Schematic view of a generalized GPCR showing the two highly conserved domains, and the corresponding consensus after a multiple sequence alignment of sequences pertaining to the Allatotropin/orexin family of receptors. The alignment includes species pertaining to Placozoa, Cnidaria, Arthropoda, Mollusca, Annelida, Brachiopoda and Chordata.

Figure 2

Evolutionary history of the Allatotropin/orexin family of receptors. All the sequences included present the seven transmembrane domains and the corresponding N-terminal and C-terminal domains. The tree was inferred by the Neighbour-Joining method. The cut-off value of replicate trees in which the associated taxa clustered together after a bootstrap test (1000 replicates) was 50%.

Figure 3

Phylogenetic relationships of Vertebrata. The tree was inferred by the Maximum Likelihood method. The cut-off value of replicate trees in which the associated taxa clustered together after a bootstrap test (1000 replicates) was 50%. Note that both kind of orexin receptors (Type 1 and Type 2) group independently. Type 2 receptor is present in all the groups of vertebrates included in the analysis. Type 1 receptor is only present in mammals with the exception of Lepisosteiformes (Actinopteygii: Neopterygii), suggesting that this kind of receptor could have appeared more than once along the evolution of Vertebrata.

Figure 4

Maximum Likelihood analysis of Sauropsida.
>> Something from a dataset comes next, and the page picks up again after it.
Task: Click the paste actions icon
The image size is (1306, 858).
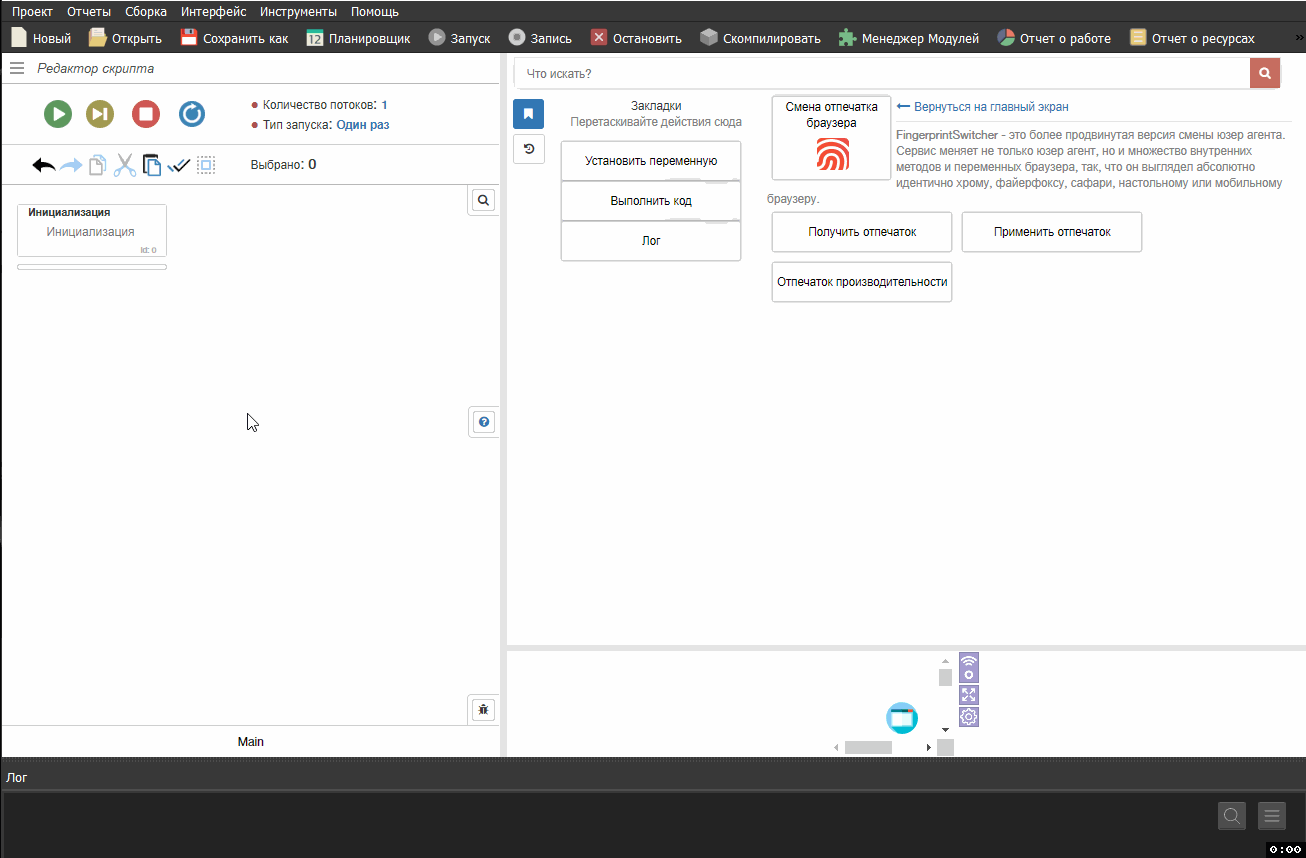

The phylogeny is clearly represented showing Lepidosauromorpha as the sister group of Archosauria. The main groups of Aves are also represented. Two orders of Neoaves (Passeriformes and Psittasiformes) are recognized. Furthermore, in Passeriformes, the best represented group, two families can be recognized by signature motifs. Testudines appears as the sister group of Archosauria in agreement with the current accepted hypothesis that recognize them as Diapsida, resembling also the currently proposed group of Archelosauria.

Figure 5

Analysis of Maximum Likelihood of sequences of Orexin receptor corresponding to Actinopterygii. All the species pertain to Neopterygii being represented the two extant groups (Lepisosteiformes and Halecostomi), which appear as the sister group of Chondrichthyes. Currently proposed groups are clearly represented at higher taxonomic levels. The analysis also recognizes taxa at lower levels including families defined by characteristic motifs that might be considered as signatures.